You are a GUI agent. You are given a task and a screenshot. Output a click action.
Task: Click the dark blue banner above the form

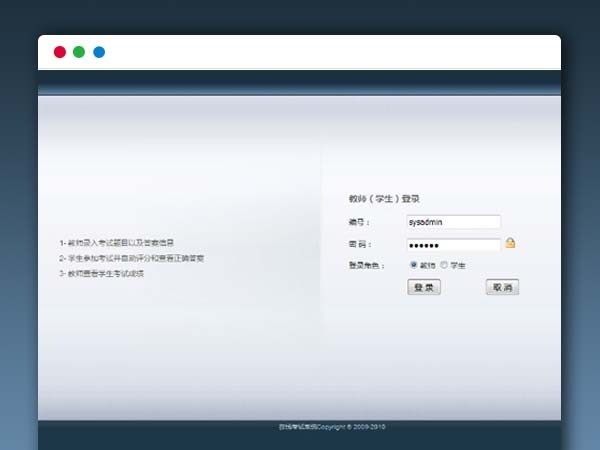[x=299, y=83]
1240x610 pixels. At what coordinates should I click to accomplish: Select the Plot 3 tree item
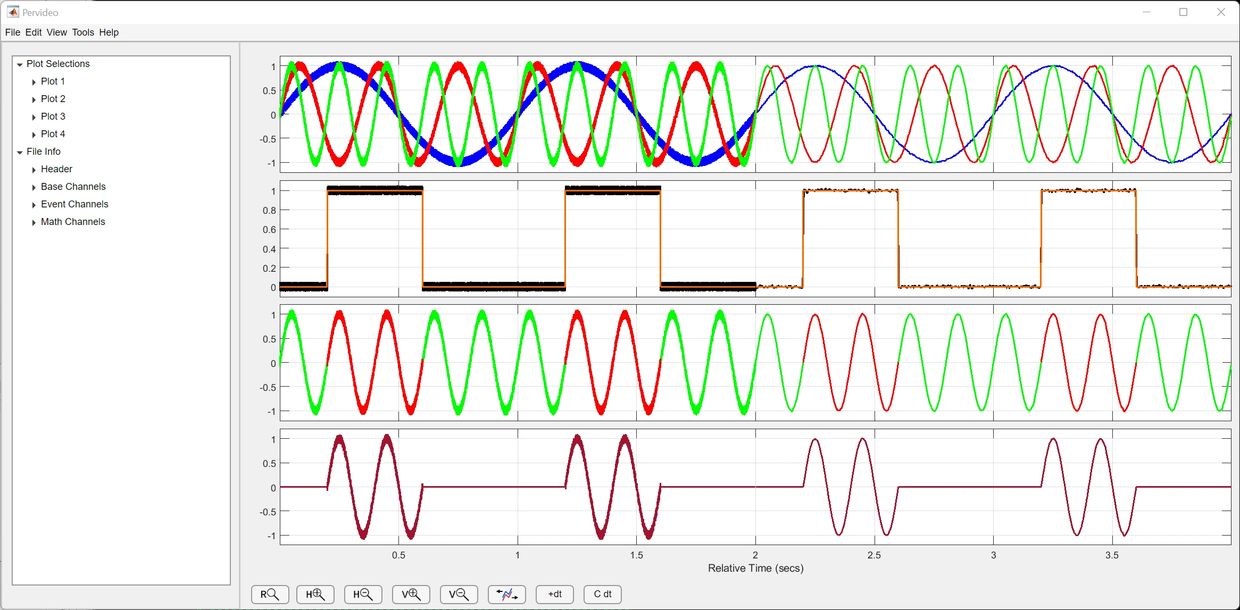coord(53,117)
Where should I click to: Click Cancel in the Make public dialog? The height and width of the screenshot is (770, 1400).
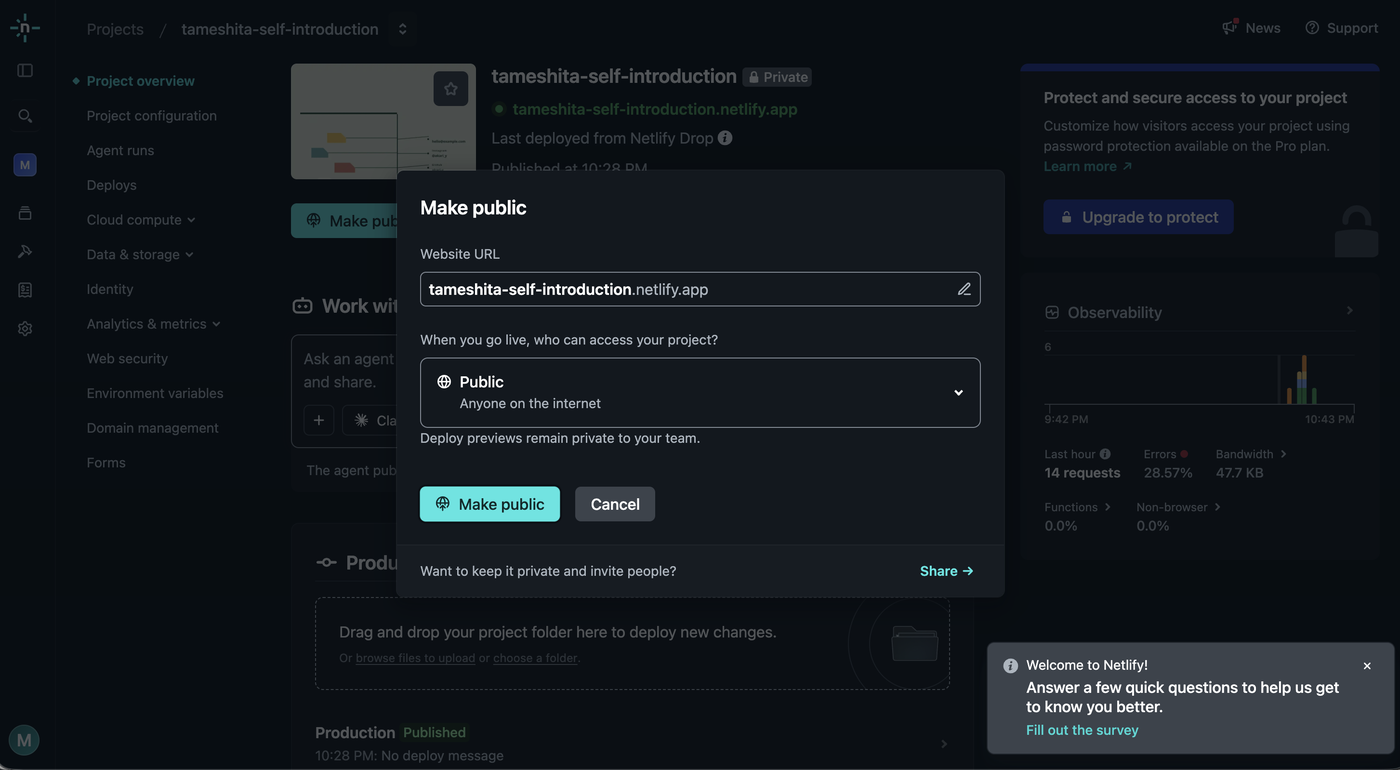point(615,504)
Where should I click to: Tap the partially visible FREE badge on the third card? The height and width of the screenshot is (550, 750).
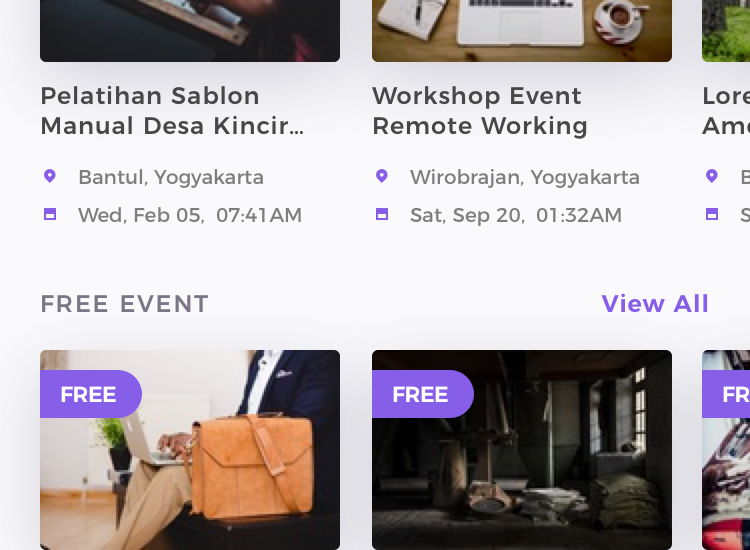pos(726,394)
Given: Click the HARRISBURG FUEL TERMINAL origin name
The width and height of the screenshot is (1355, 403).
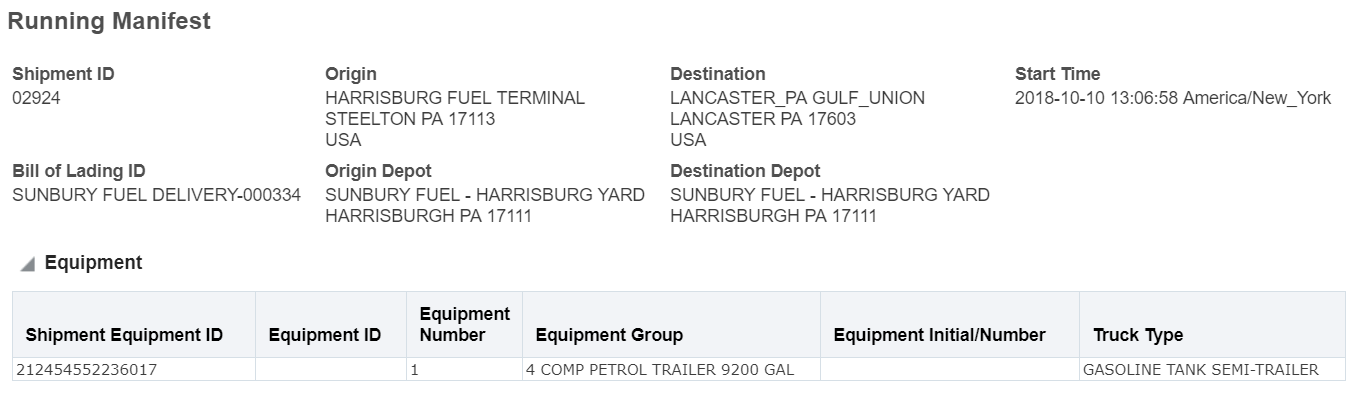Looking at the screenshot, I should tap(455, 98).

Action item:
Each entry above is to be written out exactly. The pictures stay out.

Exercise output:
You are a GUI agent. You are given a task and a screenshot. Output a click action.
Task: Click the dark blue banner above the form

[x=299, y=83]
1240x610 pixels. At what coordinates should I click to accomplish: Select the Plot 3 tree item
coord(53,117)
Where should I click to: Click Cancel in the Make public dialog? The height and width of the screenshot is (770, 1400).
point(615,504)
Where should I click to: Tap the partially visible FREE badge on the third card? The height and width of the screenshot is (550, 750).
pos(726,394)
Given: Click the HARRISBURG FUEL TERMINAL origin name
The width and height of the screenshot is (1355, 403).
Looking at the screenshot, I should tap(455, 98).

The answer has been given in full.